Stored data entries
------------------------------------------------------------------------

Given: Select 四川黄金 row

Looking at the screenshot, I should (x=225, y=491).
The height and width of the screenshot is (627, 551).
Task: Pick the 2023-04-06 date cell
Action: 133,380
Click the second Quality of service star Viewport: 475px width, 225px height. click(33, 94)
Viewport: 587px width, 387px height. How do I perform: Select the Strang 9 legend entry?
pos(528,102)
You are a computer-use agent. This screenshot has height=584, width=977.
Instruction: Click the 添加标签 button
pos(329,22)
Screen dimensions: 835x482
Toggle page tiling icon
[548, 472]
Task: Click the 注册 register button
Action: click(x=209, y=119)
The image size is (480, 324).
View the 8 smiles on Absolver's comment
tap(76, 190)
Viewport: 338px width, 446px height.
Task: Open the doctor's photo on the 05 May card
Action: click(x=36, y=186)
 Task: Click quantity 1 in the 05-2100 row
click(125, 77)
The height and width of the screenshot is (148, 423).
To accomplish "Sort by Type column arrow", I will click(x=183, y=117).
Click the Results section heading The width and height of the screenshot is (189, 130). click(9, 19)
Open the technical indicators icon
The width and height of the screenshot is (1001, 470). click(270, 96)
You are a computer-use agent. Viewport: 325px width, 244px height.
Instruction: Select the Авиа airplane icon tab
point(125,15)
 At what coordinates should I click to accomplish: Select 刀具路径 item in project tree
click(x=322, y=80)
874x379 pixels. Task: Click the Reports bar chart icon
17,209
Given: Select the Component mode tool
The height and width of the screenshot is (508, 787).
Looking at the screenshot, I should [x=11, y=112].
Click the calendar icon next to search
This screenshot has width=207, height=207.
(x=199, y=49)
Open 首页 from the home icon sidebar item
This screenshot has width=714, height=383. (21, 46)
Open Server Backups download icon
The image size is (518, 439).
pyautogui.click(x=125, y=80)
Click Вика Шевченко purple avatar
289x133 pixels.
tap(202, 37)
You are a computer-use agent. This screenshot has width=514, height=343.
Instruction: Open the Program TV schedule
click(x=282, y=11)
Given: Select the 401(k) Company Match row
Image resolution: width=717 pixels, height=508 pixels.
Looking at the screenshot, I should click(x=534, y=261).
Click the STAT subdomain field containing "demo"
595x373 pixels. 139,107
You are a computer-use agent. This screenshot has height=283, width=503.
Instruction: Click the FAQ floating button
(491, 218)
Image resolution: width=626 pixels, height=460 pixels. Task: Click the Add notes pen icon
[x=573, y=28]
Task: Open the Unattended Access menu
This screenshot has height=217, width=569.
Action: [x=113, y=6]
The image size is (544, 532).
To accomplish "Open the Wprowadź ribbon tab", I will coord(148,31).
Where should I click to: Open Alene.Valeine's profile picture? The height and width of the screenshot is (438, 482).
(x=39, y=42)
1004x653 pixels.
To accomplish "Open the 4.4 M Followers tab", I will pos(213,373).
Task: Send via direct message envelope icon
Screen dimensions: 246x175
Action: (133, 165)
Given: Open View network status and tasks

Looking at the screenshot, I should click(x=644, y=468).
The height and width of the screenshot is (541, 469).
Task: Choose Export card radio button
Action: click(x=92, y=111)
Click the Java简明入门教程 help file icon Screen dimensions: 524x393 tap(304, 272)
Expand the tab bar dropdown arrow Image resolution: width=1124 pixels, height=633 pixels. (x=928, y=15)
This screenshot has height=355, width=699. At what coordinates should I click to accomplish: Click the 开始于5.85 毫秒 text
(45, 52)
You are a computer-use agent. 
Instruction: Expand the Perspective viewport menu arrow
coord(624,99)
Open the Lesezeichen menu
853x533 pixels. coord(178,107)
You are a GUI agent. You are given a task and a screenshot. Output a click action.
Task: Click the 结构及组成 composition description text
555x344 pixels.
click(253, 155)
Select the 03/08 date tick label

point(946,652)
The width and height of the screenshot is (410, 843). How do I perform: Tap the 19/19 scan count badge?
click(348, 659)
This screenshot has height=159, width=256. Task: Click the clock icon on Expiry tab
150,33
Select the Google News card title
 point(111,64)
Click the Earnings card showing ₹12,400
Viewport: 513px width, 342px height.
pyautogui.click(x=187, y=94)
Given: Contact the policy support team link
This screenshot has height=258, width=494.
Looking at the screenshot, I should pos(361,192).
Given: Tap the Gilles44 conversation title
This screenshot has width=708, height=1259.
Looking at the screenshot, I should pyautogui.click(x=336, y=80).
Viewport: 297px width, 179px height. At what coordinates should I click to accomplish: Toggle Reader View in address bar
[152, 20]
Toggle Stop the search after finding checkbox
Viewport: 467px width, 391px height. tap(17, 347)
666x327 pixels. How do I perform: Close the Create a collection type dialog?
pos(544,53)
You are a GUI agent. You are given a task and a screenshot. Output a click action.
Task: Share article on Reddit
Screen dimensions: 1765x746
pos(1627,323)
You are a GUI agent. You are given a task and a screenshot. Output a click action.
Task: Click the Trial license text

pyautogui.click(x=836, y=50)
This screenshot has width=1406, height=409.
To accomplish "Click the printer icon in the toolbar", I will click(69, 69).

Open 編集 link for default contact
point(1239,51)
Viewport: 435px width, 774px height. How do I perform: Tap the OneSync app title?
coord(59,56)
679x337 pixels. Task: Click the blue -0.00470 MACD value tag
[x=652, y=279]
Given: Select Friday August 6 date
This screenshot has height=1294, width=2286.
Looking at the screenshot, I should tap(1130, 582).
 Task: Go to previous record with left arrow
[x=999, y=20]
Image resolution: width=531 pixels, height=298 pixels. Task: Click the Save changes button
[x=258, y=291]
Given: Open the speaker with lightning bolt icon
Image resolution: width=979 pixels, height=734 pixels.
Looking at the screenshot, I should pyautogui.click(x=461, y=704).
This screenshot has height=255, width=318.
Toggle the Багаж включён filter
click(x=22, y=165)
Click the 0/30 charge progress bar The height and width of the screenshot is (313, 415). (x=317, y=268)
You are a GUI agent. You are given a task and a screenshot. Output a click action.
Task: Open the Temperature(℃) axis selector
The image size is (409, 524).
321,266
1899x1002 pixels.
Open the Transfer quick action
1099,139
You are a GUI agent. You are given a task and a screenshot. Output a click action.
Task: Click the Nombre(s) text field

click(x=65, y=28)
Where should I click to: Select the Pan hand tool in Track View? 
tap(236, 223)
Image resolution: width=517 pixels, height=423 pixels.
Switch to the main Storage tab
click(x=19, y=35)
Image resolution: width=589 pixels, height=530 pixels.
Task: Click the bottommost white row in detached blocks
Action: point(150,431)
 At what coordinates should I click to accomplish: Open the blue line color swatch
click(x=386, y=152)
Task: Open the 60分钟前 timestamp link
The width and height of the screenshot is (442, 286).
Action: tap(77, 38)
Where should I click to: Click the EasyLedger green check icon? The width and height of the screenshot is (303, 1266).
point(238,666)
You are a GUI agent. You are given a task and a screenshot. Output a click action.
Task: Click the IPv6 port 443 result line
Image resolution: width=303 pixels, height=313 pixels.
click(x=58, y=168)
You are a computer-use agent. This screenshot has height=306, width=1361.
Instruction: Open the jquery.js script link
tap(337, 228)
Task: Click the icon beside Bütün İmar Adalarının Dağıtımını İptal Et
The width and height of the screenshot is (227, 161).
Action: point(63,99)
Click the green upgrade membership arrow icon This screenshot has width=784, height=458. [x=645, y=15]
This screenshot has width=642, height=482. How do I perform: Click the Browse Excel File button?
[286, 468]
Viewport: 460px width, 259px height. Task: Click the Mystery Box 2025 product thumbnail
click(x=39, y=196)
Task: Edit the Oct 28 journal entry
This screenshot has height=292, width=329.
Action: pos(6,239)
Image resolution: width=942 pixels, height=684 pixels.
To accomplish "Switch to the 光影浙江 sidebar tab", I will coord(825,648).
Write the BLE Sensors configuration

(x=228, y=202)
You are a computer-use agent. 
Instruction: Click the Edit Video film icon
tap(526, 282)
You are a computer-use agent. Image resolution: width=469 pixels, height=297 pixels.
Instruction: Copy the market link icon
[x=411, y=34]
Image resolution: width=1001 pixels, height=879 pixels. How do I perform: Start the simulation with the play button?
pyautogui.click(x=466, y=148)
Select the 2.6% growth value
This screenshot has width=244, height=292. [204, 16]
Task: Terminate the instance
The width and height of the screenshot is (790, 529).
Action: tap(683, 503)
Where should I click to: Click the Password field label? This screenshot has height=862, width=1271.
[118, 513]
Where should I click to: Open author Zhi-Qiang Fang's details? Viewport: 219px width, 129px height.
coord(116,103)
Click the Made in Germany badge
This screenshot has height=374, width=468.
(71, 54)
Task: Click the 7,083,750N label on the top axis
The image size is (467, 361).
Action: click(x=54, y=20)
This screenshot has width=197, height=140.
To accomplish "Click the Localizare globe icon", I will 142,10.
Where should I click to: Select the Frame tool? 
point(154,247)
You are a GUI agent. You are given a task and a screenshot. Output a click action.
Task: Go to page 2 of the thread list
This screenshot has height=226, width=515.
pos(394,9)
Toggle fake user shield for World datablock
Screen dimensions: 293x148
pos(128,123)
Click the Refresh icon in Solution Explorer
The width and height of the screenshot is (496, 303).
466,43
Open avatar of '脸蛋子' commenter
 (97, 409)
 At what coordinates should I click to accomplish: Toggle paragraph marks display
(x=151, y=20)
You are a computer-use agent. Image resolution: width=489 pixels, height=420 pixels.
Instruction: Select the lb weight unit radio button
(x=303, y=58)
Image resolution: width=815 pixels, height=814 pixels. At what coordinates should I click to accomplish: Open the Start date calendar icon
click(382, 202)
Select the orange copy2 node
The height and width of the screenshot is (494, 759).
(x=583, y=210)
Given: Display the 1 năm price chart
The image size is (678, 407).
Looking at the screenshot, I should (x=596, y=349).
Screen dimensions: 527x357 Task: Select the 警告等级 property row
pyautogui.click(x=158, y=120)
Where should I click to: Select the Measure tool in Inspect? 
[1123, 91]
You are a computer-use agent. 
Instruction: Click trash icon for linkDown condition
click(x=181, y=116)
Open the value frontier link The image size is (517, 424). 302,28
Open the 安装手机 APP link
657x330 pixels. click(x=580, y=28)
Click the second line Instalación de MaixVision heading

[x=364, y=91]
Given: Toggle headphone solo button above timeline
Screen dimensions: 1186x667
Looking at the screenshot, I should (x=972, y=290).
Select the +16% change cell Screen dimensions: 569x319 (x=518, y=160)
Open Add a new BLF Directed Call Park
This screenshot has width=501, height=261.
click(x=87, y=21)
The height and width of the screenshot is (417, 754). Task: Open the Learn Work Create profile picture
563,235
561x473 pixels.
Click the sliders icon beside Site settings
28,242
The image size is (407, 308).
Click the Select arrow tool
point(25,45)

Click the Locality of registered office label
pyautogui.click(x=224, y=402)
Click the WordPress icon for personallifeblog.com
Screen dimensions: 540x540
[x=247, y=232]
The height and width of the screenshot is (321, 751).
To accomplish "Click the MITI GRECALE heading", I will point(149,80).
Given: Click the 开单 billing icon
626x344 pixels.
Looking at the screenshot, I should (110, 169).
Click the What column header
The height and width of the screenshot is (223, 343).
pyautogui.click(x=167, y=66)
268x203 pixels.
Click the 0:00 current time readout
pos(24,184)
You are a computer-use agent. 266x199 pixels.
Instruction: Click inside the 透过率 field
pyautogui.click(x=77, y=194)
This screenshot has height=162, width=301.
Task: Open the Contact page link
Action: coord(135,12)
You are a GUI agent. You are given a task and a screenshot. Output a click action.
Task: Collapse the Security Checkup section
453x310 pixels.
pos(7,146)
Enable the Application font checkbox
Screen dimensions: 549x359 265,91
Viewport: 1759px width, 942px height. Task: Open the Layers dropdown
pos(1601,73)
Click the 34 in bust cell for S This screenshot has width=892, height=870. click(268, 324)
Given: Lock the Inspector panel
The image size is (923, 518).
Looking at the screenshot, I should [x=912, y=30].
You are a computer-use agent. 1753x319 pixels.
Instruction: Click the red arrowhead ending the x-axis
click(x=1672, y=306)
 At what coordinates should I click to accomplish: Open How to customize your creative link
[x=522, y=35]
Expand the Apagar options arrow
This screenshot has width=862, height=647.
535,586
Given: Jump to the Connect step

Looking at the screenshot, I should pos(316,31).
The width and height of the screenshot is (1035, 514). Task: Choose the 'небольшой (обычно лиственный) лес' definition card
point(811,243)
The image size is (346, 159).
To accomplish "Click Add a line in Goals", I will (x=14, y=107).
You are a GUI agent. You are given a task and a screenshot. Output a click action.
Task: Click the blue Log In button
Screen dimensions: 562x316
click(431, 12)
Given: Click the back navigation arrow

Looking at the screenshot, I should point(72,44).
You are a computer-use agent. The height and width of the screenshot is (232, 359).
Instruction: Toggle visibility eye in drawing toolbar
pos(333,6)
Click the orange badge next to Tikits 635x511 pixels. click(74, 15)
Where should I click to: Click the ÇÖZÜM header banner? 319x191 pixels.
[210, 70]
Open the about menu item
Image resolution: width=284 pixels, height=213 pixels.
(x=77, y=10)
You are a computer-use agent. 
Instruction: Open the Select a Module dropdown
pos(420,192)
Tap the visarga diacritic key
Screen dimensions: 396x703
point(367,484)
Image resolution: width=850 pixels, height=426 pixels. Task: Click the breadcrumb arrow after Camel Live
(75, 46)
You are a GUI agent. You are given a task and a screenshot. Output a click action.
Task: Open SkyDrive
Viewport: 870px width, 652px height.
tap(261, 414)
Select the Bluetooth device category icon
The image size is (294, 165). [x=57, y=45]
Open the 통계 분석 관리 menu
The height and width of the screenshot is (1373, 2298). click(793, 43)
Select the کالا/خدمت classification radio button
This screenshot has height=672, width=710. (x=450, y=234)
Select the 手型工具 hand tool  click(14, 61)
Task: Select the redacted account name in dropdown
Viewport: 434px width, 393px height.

------------------------------------------------------------------------

**Problem statement**.
Please output exactly the lines between the one holding "This screenshot has width=197, height=140." and the one holding "Task: Go to page 2 of the thread list" in the records above, inclusive, and nothing more.

**Answer for the task**.
This screenshot has width=197, height=140.
To accomplish "Click the Localizare globe icon", I will 142,10.
Where should I click to: Select the Frame tool? 
point(154,247)
You are a GUI agent. You are given a task and a screenshot. Output a click action.
Task: Go to page 2 of the thread list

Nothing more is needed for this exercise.